“Leave your shit at home”–Hospitality and The Work Life Balance

I’m sure everyone who has worked in the restaurant industry has heard a handful of times from their management, to leave their outside life at the door.

Yes, in this industry it is very difficult to have a “bad day” and go be outgoing and happy to every guest they talk to. Unfortunately, customers don’t care about how you feel, or what’s going on in your life, you need to buckle down, put a smile on and act like everything is amazing.
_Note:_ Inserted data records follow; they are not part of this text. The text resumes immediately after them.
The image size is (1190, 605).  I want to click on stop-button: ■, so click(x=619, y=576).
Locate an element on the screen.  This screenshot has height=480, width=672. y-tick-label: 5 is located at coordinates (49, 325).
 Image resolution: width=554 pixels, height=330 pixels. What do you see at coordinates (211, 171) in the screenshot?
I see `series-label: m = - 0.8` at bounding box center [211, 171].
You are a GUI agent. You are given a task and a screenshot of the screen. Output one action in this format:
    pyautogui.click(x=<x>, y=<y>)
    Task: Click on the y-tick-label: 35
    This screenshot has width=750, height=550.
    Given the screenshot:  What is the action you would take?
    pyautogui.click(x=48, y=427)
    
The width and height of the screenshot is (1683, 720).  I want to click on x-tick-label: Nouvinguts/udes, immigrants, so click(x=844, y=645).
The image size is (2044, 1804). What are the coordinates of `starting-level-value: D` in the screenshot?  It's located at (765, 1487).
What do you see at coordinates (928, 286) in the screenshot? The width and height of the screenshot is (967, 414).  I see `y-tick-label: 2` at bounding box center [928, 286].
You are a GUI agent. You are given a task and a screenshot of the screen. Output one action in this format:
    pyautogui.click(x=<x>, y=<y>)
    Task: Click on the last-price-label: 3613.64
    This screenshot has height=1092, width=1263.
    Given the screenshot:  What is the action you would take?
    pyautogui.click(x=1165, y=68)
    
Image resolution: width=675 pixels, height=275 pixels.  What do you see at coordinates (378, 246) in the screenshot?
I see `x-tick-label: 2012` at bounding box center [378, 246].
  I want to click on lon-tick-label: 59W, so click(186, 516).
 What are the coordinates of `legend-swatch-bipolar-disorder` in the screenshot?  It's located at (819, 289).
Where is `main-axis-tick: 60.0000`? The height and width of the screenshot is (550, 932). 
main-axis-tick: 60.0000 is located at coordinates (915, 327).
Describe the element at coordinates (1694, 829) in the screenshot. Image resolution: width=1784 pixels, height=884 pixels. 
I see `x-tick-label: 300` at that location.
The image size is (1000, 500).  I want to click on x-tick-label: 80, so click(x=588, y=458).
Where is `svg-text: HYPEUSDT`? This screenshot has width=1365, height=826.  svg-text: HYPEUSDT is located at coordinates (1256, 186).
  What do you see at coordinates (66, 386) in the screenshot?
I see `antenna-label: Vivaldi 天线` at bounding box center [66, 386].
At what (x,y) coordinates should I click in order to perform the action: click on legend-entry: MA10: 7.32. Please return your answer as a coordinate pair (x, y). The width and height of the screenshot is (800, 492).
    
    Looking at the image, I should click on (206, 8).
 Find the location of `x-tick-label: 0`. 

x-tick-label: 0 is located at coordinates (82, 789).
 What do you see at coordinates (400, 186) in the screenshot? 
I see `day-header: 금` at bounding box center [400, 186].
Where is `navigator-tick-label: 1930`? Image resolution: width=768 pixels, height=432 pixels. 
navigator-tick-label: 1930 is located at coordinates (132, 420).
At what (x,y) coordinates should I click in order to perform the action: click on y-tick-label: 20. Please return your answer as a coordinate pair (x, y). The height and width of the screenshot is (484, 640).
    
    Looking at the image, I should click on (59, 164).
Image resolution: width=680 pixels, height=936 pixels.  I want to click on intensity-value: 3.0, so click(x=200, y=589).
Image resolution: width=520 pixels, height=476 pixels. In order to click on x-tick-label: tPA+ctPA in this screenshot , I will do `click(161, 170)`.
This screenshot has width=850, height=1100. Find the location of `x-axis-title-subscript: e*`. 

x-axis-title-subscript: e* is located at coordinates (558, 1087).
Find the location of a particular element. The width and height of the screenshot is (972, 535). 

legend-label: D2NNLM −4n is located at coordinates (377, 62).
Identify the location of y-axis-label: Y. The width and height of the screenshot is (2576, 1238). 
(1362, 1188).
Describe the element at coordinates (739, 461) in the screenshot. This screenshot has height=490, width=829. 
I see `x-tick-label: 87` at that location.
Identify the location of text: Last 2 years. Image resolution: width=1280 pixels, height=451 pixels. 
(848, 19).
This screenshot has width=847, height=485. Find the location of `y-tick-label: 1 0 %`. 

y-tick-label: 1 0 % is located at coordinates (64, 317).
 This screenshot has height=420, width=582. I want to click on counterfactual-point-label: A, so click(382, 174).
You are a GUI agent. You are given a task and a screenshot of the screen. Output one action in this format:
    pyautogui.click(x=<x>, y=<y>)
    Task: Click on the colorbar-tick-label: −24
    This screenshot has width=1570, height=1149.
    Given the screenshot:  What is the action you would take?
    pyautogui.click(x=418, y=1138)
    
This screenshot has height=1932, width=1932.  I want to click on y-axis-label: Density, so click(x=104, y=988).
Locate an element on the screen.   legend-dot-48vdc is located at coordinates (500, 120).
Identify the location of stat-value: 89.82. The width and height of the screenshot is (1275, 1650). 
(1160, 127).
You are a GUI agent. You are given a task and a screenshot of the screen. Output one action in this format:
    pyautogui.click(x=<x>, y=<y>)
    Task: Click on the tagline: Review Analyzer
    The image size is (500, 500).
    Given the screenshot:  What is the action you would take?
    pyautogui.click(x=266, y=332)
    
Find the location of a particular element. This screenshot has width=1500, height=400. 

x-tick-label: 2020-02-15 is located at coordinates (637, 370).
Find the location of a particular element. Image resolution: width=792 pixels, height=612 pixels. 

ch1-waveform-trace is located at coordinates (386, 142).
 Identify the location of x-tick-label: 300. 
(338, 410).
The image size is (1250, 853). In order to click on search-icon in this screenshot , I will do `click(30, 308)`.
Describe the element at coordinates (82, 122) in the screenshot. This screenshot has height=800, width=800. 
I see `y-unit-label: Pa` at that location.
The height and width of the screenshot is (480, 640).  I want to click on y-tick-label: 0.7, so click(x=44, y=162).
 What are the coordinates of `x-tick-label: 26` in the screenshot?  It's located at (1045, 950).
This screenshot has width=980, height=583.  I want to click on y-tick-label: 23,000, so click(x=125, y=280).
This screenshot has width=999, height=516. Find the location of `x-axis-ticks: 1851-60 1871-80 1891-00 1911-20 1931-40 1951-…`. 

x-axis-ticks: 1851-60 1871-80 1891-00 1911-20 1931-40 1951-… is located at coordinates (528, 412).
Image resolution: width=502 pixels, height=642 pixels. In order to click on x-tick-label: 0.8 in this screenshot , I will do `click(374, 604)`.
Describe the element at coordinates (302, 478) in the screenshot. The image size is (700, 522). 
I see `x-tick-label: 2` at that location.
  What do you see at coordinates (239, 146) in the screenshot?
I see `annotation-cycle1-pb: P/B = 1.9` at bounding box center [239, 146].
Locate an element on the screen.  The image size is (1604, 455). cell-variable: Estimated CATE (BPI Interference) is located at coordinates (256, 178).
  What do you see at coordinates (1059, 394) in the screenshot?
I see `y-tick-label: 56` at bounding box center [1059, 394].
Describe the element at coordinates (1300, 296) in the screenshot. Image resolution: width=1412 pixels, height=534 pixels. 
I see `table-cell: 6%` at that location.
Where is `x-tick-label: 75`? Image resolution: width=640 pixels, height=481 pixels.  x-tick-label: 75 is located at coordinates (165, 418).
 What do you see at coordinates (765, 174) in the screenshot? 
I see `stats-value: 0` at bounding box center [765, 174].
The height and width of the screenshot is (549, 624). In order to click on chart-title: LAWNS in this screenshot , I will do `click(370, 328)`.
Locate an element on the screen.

Not only is this expectation coming from your customers, but definitely pushed from your management. If you have an “off day” and make a couple mistakes while your smile isn’t as big as normal, you can be worried that you will get pulled aside from management, telling you to stop fucking up and put a bigger smile on.

Not only is this hard, but the most difficult part is trying to talk to a manager about your mental health and well being. Restaurants are so tight on staff, that flexibility can be an issue. At least this is the current case in Vancouver. With so many new restaurants opening up, they are finding it hard to find and keep good employees and most staff are pushed to work overtime or more than 5 shifts a week, to make up for it. With money being the true addiction, employees find it hard to say no, but in turn this affects their mental and physical health.

Quite often, if an employee goes to a management and explains they are not doing well with their mental health and need to take time off. Management will think that they are undependable, which can hugely affect their upcoming schedule and section, which will in turn affect their wage and tips. You can see how this can snowball and how the pressure to be always on point can make someone worried to ask for help or time away.

It is time for restaurants to take responsibility and acknowledge the mental health issues and over worked employees.

Treating your staff with proper respect and scheduling what is legally acceptable, will create that work life balance and allow your employees to not burn out and work harder while they are there.

For everyone else, please understand that your server is human and can have a bad day from time to time. Unlike a lot of other industries, they are not able to work a “half day” or go home. You never know what they’re going through, and although yes, their job is to make you have a great evening and enjoy your dinner, from time to time it may be a little harder than normal for them to make that smile extra big. You’d be amazed how many times I went to work having a bad day and then had that one table that was so friendly, nice and understanding, that made me remember why I did love serving people.

Let’s all remember that we are all human and all just want to be accepted, understood and appreciated.